The function-call operator—operator ()() const—is now a template member function, which attempts to convert whatever type is applied to it via the c_str_ptr() shim to C const*, which is then passed to the static implementation method is_large_(). Now we can use the functor with any type for which a suitable c_str_ptr() definition exists and is visible, hence:



readdir_sequence  rs("/usr/include/");


n = std::count_if(rs.begin(), rs.end(), is_large<char>());

I call this mechanism Type Tunneling.

Definition: Type Tunneling is a mechanism whereby two logically related but physically unrelated types can be made to interoperate via the use of Access Shims. The shim allows an external type to be tunneled through an interface and presented to the internal type in a recognized and compatible form.

I've used this mechanism to great effect throughout my work over the last few years. As well as facilitating the decoupled interoperation of a large spectrum of physically unrelated types via C-string forms, there is also the generalized manipulation of handles, pointers, and even synchronization objects. Type tunneling (and shims in general) goes to town on the principal of making the compiler one's batman.
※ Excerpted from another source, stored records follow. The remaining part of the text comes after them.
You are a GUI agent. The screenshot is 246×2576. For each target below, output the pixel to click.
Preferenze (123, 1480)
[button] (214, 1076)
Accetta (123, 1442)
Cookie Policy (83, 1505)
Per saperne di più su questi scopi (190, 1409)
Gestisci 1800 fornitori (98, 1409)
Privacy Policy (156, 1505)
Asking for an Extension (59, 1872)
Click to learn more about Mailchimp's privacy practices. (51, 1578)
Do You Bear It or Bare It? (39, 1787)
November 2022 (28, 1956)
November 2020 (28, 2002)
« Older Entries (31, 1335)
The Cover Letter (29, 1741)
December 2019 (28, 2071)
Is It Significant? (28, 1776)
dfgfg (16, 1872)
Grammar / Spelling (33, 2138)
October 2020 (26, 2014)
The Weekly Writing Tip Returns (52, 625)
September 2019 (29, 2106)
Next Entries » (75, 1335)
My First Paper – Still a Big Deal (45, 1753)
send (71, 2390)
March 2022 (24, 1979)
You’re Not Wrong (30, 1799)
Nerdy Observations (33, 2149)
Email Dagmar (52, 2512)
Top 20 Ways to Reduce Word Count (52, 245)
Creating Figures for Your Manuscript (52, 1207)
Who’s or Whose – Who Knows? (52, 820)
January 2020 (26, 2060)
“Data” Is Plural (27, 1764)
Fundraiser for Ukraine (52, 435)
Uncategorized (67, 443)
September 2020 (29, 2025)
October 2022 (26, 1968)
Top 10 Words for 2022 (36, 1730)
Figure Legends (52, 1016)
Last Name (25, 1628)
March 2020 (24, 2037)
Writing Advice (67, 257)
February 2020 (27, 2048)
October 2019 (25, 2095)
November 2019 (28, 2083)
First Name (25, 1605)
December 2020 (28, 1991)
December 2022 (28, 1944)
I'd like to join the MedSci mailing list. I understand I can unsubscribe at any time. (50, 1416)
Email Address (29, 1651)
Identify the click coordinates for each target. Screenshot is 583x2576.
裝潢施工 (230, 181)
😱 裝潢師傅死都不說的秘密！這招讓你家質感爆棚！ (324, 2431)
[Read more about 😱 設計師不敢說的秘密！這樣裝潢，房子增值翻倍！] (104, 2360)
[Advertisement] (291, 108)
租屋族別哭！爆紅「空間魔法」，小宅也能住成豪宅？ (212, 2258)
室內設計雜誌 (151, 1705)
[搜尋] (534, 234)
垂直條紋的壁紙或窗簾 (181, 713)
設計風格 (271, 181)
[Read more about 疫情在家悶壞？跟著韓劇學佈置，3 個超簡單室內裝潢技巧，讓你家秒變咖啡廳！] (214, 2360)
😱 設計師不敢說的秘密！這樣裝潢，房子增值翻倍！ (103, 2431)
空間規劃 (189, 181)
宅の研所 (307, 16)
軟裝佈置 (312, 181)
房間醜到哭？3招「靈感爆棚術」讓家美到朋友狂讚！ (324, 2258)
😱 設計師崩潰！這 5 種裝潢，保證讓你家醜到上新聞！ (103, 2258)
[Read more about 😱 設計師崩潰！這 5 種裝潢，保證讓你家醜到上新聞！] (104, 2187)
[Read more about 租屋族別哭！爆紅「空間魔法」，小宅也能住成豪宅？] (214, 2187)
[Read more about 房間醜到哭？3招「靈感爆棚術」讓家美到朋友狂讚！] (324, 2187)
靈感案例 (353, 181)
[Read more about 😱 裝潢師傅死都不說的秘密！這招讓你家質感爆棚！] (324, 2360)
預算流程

We saw another example of type tunneling in section 21.2, whereby virtually any COM-compatible type can be tunneled into the logging API through the combination of generic template constructors and InitialiseVariant() overloads, which combine to act as an access shim.

34.3.6 A Step too Far, Followed by a Sure Step Beyond

You may be wondering whether we can take this one further step, and remove the need to stipulate the character type. The answer is that we can, and with ease, as shown in Listing 34.6.

Listing 34.6.



struct is_large


  : public std::unary_function<. . ., bool>


{


  template <typename S>


  bool operator ()(S const &file) const


  {


    return is_large_(c_str_ptr(file));


  }


private:


  static bool is_large_(char const *file);


  static bool is_large_(wchar_t const *file);


};

It is now simpler to use, as in:



n = std::count_if(rs.begin(), rs.end(), is_large());


n = std::count_if(gs.begin(), gs.end(), is_large());


n = std::count_if(gsw.begin(), gsw.end(), is_large());

However, there's a good reasons why we don't do this. This functor is a predicate—a functor whose function-call operator returns a Boolean result reflecting some aspect of its argument(s). One important aspect of predicates is that they may be combined with adaptors [Muss2001], as in the following statement that counts the number of small files:



n = std::count_if( gs.begin(), gs.end()


                 , std::not1(is_large<char>()));

In order for adaptors to work with predicates, they must be able to elicit the member types argument_type and result_type from the predicate class. This is normally done by deriving from std::unary_operator. Now we can see why the final refinement shown in Listing 34.6 cannot be done. There's no way to specify the argument type, other than to define the predicate class as a template with a single template parameter to define the predicate. But this would have to be provided in every use as there's no sensible default, which would be onerous to use and confusing to read.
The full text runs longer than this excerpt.